Now let’s do some calculations based on the table to find ROI:
Factor | Paid Channel | Natural Channel |
Impressions | 2000 | unknown |
CPC | $2.00 | $0.00 |
CTR | 5.00% | unknown |
Clicks (#of potential Customers) | 100 | 100 |
Web form conversion rate | 3.00% | 3.00% |
Credit check cost | $10.00 | $10.00 |
Policy sign-up rate | 10.00% | 3.00% |
Value of policy | $200 | $200 |
For the paid campaign, the calculation for profit is as follows:
Profit = total revenue – total click cost – total credit check costs
or
Profit = (clicks * Web form conversion rate * Policy sign-up rate * Value of policy) – (Clicks *CPC) – (clicks * web form conversion rate * credit check cost)

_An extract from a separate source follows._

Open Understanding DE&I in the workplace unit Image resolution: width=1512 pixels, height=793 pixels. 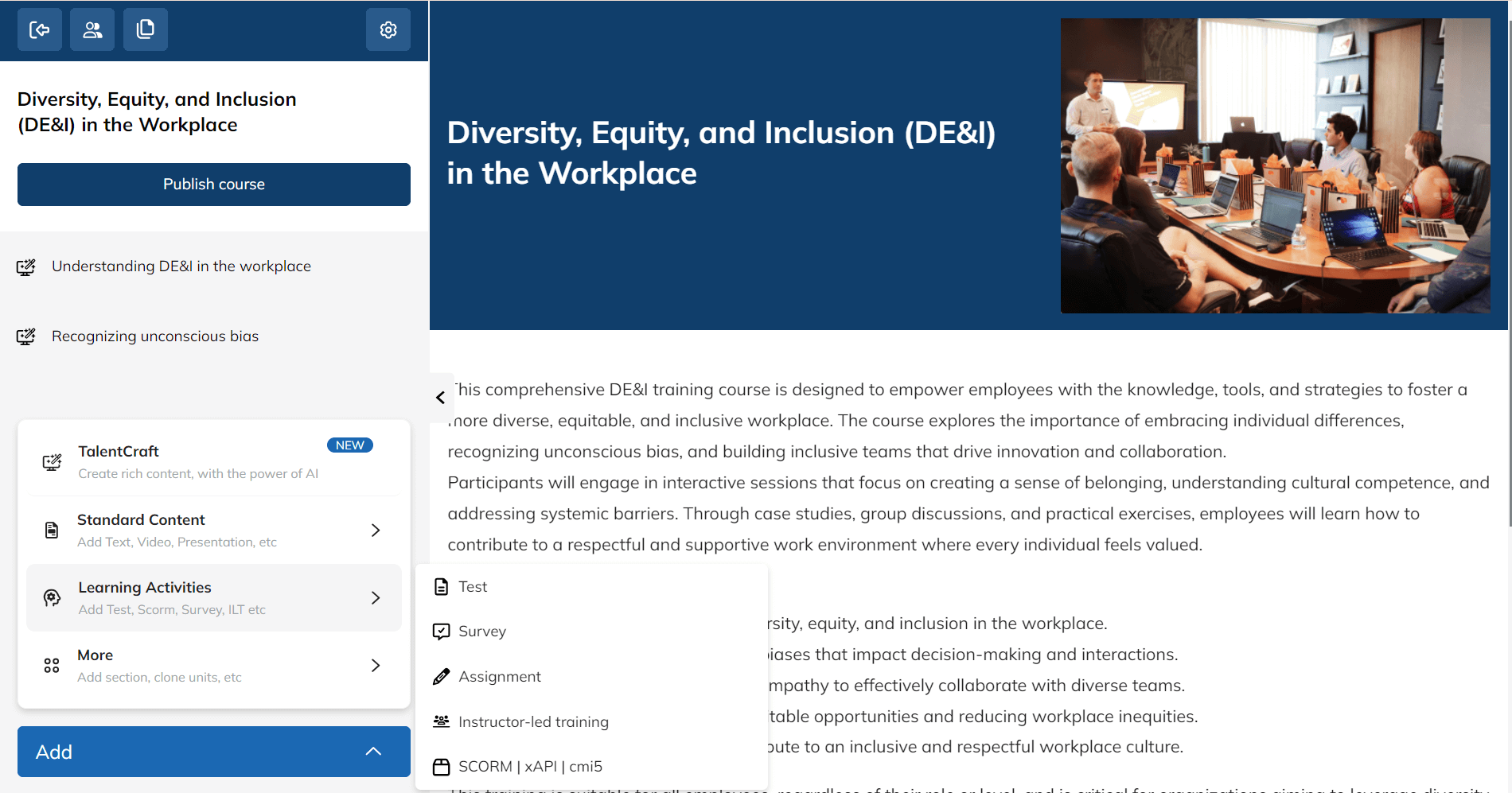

With the actual numbers from the table above:
(100 * .030 * .10 * 200) – (100 * 2.00) – (100 * .030 * 10) = $132.00 = Profit
For the natural campaign, we can use the same formula, but substitute $0 as the cost per click cost because referrals from organic listings are free. Calculations of the profitability of the natural lead channel is as follows:
Profit = (clicks * Web form conversion rate * Policy sign-up rate * Value of policy) – (Clicks *CPC) – (clicks * web form conversion rate * credit check cost)
With the actual numbers from the table above:
(100 * .030 * .030 * 200) – (100 * 0.00) – (100 * .030 * 10) =
-$12.00 = Profit
Analysis and Conclusion
In this example, even in the absence of context, the math tells a compelling story. The profit calculations above reveal the firm’s pay-per-click channel is much more profitable than the natural search channel. Startling still, the company is actually losing money by continuing to operate the natural lead channel under the existing conditions. Although, the click remains “naturally” free, as do the subsequent form completes from an interested user, the prospect qualification cost (the credit check cost) does not. With the influx of unqualified leads, and without an analysis of each channel’s performance, the sales team will inevitably continue to unprofitably pursue leads derived from the natural channel. Thus, a natural click will indirectly cost the firm to burn money when the entire chain-of-events is analyzed as a whole.
One explanation for the unprofitably of the organic lead generation channel in our example is because in e-business profitability is often determined by conversion ratios, and not necessarily by pure cost reduction or profit maximization.
How is this possible? One explanation for the unprofitably of the organic lead generation channel in our example is because in e-business profitability is often determined by conversion ratios, and not necessarily by pure cost reduction or profit maximization. In the example, notice how at a major point in the funnel – policy sign-ups – the PPC campaign converts prospects more frequently than leads from natural traffic sources (10.00% vs 3.00%). In fact, the higher policy sign-up percentage of the paid campaign, recovers the per-click expenditures made on the front-end by creating more policyholders down the line. Like we talked about earlier, the higher conversion rates observed in the paid campaign can be attributed to the greater degree of control granted to the PPC manager. An experienced PPC manager will use this power to his or her advantage to more precisely weed out users who are unlikely to convert for a term, even before the ad is served through careful keyword selection and by toggling match-type settings.
Now, if you were the folks in the example getting shafted on natural leads, should you ignore all “free leads” ? Of course not. Disregarding free leads would represent a severe missed opportunity to create a potentially profitable lead generation device. Remember, in managing your online sales operation, improving conversion percentage should be the first step, and terminating sluggish sales channels should be the last.